The source code for these are similar to earlier examples. The main difference is that it uses the nested object and embed tags instead of a single object tag, so that the ExternalInterface can invoke event handlers onPropertyChange from VideoIO application to JavaScript of the HTML page. Please see How to embed VideoIO in your web page? for more details on this. You can also right-click and select "View Page Source" or equivalent menu option to see the source code.

Earlier for client-server video call, as long as you decide on the stream names before hand, you can set the src properties in any order. Hence, you can set the play src before the corresponding publish src is set on the other end. It worked. However, now there is a need to transfer nearID property along with the stream name to the other end. Since the nearID property is dynamically generated every time you connect to the Stratus service, there are some constraints in the order of setting the src properties. You MUST first set the src property of the local/publish VideoIO, get the nearID, and then can set the other end's srcplay and farID parameters to play that stream.

Information: If you reset src of the publish VideoIO, and then set src again to the same value, it still generates a new nearID, which needs to be sent again to all the playing streams.

Summary

In summary, you can use the src property with URL parameter containing publish for your stream and play for remote stream. The recording and playing properties control the current state of whether your video is transmitted or whether remote video is played.

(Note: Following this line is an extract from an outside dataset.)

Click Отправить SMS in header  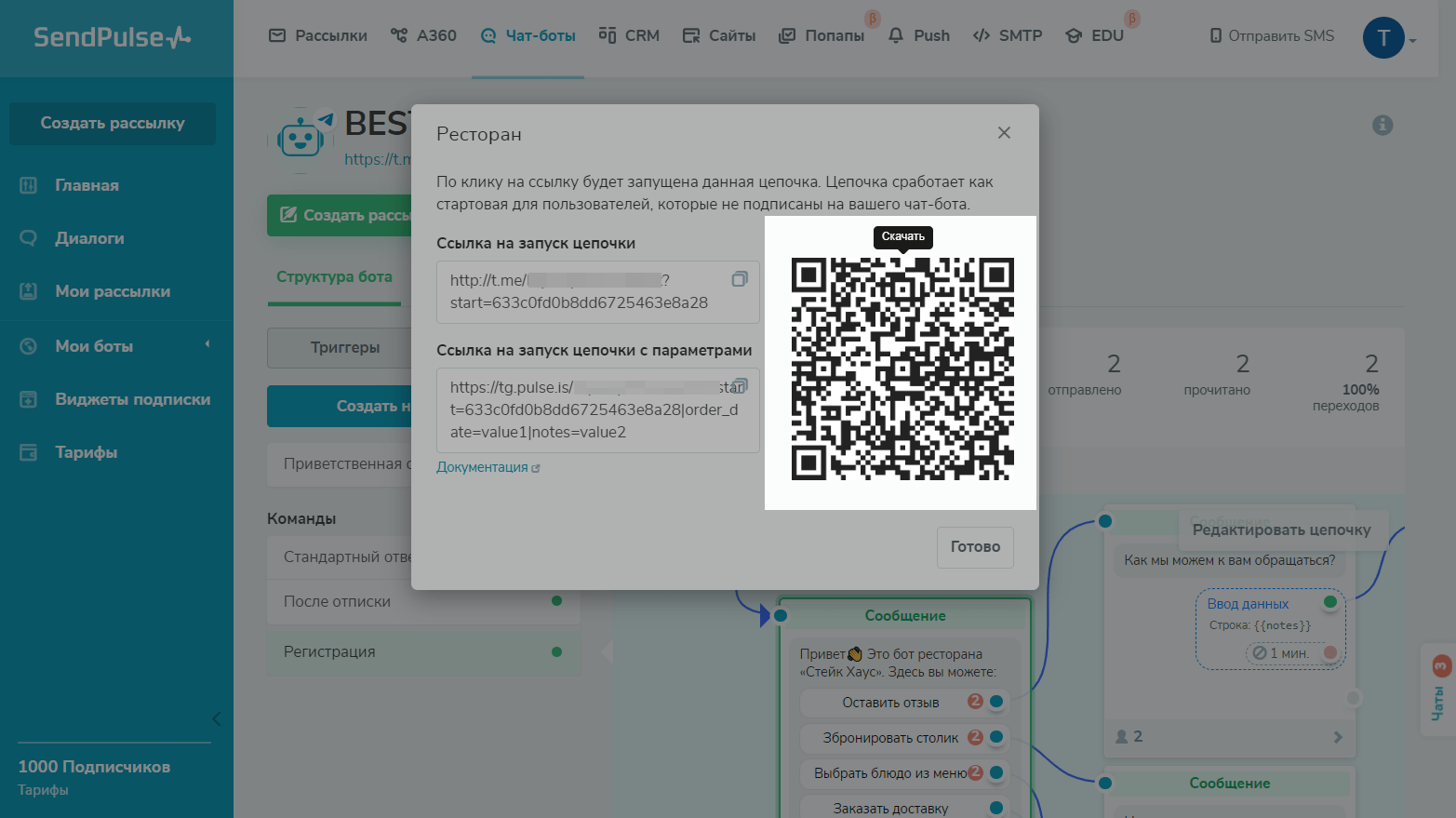point(1271,35)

This tutorial is just the begining of how to do peer-to-peer video call. This peer-to-peer mode can be easily extended to one-to-many video broadcast as well as multi-party conference by combining what you learned in this tutorial, in How to do one-to-many video broadcast? and How to do multi-party video conference?. However, we do not recommend using peer-to-peer mode for multi-party or broadcast use cases in VideoIO because it will consume huge uplink bandwidth on users computers -- proportional to the number of other participants in a multi-party conference, or number of listeners for a broadcast user. In future, we will extend VideoIO to include peer-to-peer groups available in Flash Player 10.1 or later.

The VideoIO API is so simple that just setting the src property allows you to accomplish several use cases. There are several other properties that affect behavior of a call, e.g., you can control the camera quality or sound mute. Additionally, you can build other advanced user interface controls in JavaScript similar to how VideoIO's control panel shows in Flash.

The video displayed in local and remote video are different. The publish mode displays the live camera view. In VideoIO the live camera view is always flipped horizontally to appear as if you are looking in a mirror, whereas the actual media stream sent to the server for recording or re-distribution appears as if the camera is looking at you. We feel that this gives the most natural behavior for live video chat or message recording.

Finally, you must use nested object and embed tags or SWFobject.js instead of a single object tag for enabling peer-to-peer video call because you need to dynamically listen for change in the nearID property using onPropertyChange event handler, and convey it to the other end. The event handler works well only with nested tags.